R is a high-level language for analyzing, manipulating, and displaying data. The R language is used and trusted by many major companies that depend on data mining for high data traffic. Some notable companies that rely on R include Facebook, Alphabet (Google), Uber, Ford, NY Times, and Airbnb.   

What Is the R Environment?

R consists of integrated software facilities used for data manipulation, calculation, and graphical display. The R environment has the following:

  • Data handling and storage facilities.
  • Calculation operators.
  • A wide collection of integrated data analysis tools.
  • Graphical facilities for visualization and display.
  • The R language, with loops, conditionals, recursive functions, and input/output facilities. 
  • The R environment is written mostly in C, FORTRAN, and R programming languages. 

What Is a Compiler?

A compiler is a software program that translates source code into object code. The compiler turns a high-level script into machine language. 

Compilers are so-called because they first read the entire source codes, compile it, and then reorganize the instructions. 

In contrast, an interpreter is a software program that analyzes code line by line, not looking at the entire source code. Interpreters work faster than compilers since they can execute a program instantly. Compilers take some time before returning an executable program. 

High-level programming languages come with a compiler, except for strictly interpretive languages. R is an example of a high level interpreted language. 

How Does R Run Without a Compiler?

R has a command line interpreter to visualize already compiled code. All of R’s key routines run through compiled code such as .C or .Call. 

When you enter expressions into the R console, the R interpreter executes the actual code that you wrote. There is no need to compile R programs into an object language, unlike programs such as Java, C. or C++. 

Simple Example

For example, if a user types in 3+4 in the R command prompt and presses the enter button, the program returns the following display:

>3+4

[1] 7

For a more complex example, the user can type this:

# Create a Function to Print Squares of Numbers in Sequence

new.function <- function(a) {

   for(i in 1:a) {

      b <- i^2

      print(b)

   }

}

# Call the Function new.function Supplying 6 as an Argument

new.function(6)

After executing this code, the R program returns the following display:

[1] 1

[1] 4

[1] 9

[1] 16

[1] 25

[1] 36

Just-In-Time (JIT) compilers execute R program source codes into interpreted bytecodes. Once you submit your program from an Integrated Development Environment (IDE) to R, the R interpreter executes your code line by line. The R interpreter then displays the output in a graphical console. 
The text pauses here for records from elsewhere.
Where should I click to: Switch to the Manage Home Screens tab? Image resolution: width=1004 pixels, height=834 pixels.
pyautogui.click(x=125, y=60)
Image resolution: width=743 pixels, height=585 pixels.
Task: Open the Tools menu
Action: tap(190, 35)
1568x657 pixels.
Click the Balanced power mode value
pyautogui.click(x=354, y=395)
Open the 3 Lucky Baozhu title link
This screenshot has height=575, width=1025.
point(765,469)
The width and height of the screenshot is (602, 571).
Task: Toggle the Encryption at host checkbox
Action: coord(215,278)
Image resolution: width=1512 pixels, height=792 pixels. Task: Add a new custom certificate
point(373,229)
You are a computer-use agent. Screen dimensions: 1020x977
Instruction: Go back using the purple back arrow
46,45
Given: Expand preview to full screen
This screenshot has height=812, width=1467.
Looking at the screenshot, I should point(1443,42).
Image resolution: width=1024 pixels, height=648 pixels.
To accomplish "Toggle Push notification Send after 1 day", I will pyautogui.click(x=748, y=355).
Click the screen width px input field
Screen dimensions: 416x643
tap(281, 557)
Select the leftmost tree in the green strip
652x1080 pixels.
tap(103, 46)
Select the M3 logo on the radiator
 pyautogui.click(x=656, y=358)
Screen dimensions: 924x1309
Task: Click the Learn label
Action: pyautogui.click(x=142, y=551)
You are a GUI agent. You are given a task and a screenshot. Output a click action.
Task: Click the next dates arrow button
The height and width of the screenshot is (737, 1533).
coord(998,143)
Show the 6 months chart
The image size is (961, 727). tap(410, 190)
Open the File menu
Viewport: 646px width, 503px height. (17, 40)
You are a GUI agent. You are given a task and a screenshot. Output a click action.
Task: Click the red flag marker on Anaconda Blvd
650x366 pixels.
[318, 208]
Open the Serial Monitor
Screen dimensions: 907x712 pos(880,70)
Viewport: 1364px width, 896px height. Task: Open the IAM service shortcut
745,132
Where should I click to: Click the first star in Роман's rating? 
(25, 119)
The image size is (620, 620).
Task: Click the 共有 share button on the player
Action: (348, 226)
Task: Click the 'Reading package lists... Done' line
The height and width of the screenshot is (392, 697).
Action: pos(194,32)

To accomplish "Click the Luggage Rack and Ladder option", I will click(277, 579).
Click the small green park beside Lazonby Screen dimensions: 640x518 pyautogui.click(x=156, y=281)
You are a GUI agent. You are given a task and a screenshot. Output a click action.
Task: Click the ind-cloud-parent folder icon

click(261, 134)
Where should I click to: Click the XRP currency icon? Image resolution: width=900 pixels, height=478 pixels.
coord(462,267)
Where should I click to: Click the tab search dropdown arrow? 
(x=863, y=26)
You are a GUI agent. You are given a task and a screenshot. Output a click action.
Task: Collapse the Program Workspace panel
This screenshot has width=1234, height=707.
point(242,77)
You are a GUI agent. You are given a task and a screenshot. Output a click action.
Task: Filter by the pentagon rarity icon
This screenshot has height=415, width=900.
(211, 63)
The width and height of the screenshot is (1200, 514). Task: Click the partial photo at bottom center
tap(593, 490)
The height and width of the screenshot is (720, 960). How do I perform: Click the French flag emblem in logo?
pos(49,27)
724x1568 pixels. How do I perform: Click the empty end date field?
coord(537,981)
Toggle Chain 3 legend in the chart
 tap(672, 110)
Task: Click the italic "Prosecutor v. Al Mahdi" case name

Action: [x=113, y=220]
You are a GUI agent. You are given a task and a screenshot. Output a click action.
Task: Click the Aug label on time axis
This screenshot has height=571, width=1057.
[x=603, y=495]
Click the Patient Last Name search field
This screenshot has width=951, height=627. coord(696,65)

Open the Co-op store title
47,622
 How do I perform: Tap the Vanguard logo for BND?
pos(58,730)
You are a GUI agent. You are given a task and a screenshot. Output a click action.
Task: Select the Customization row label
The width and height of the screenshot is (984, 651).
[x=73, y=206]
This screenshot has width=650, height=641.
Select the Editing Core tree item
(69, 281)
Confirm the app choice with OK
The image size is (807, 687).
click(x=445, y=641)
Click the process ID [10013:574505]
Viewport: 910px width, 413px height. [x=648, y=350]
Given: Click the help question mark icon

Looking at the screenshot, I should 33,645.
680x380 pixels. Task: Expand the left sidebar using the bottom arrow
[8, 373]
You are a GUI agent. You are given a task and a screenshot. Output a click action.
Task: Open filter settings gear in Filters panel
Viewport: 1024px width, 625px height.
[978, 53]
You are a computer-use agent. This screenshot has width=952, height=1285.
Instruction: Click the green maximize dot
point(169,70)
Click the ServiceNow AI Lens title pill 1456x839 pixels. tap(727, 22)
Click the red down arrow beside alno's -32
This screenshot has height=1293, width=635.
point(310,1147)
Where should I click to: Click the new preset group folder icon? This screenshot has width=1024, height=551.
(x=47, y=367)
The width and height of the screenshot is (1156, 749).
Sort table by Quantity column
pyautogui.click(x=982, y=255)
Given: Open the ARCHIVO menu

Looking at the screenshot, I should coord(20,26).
How Does the R Interpreter Work?

Every R program is made up of a series of expressions. The expressions are often in the form of function calls. When you key in your expression, the interpreter starts by parsing each of them. Parsing translates the syntactic sugar into functional form. 

After translation, R substitutes objects for symbols where relevant. Then R evaluates the expressions and returns an object. 

Is a Compiler Part of the R Distribution Package?

Yes. According to the Comprehensive R Archive Network, R distribution comes with:

  • Base R functions
  • R bytecode compiler 
  • Base R datasets
  • grDevices for base and grid graphics
  • Base graphics R functions
  • Grid graphic layout capabilities rewrites 
  • Defined methods and classes for R objects.
  • Parallel computation support
  • Regression spline functions and classes
  • Statistical functions for R
  • S4 statistical classes
  • Tcl/Tk interface and language bindings
  • tools for package development and administration.
  • utils utility functions for R

What Is a Bytecode Compiler?

Bytecode resembles machine language but is more readable for humans. Bytecode is a program code that has been compiled from source code to a low-level language suitable for a software interpreter. The bytecode can then be further compiled into machine language or directly executed by a virtual machine. 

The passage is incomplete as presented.